As a Niner of longstanding, I was absolutely joystruck to see “my people” back on the screen. The actors have all had careers after the show, of course, and I’ll watch a show just to see them show up, but it’s not the same as seeing them with their former coworkers, sharing stories of the old days. Deep Space Nine was utterly unique, perhaps in part because the setting was ‘stationary’, if you’ll forgive the pun: instead of having new stories and actors presented week by week, the writers had to create stories by fully exploring the characters and scenes at hand. It brought serialized storytelling to Star Trek, and was alone in doing so! TNG was episodic, and VOY and ENT stagnated in the same long after serial television had taken off in protracted dramas like The Sopranos. Stories in DS9 didn’t happen and stop in one episode: they’d weave in and out throughout whole seasons. The result was far and away the most completely human characters in all of Star Trek, as background characters would grow and grow to comprise major parts. The biggest example of this, of course, would be Glinn Damar — who, from being button-pusher in the pack, would become another recurring actor’s sidekick, and further mature until by the end of seven he was the leader of a planetary resistance.

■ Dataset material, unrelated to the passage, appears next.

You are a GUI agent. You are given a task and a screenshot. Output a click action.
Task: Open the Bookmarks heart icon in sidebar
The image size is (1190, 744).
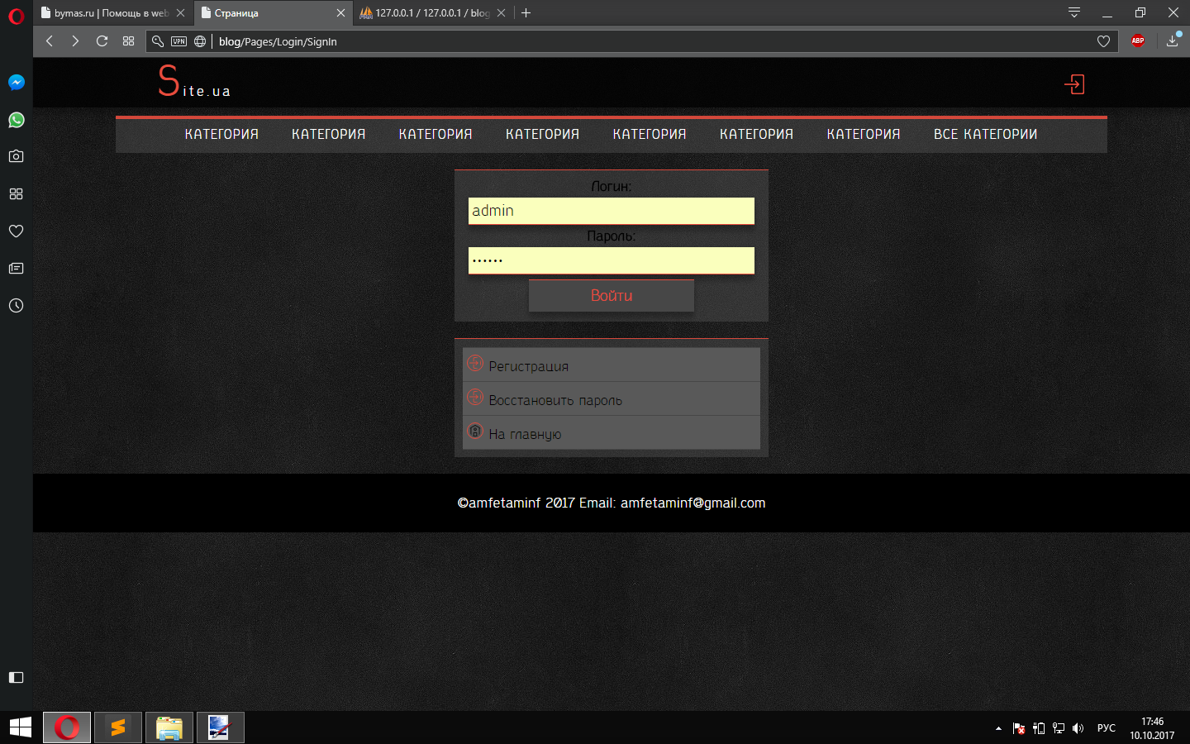pyautogui.click(x=16, y=231)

Nostalgia aside, What We Left Behind astounds from a production point of view. I thrilled to see bits of DS9 in high-definition: unlike TOS and TNG, DS9 has never gotten that treatment. I also LOVED LOVED LOVED LOVED the fact that it opens with Max frickin” Grodénchik singing, and closes with him joined by Armin Shimmerman (!!), Casey Biggs (!!), and JEFFREY COMBS (!!!)* doing another song. And in between there was so much wonderful-ness. The actors, writers, and (viewer) were all in tears throughout.
(They played Rom, Quark, Damar, and Weyoun/Brunt, respectively.)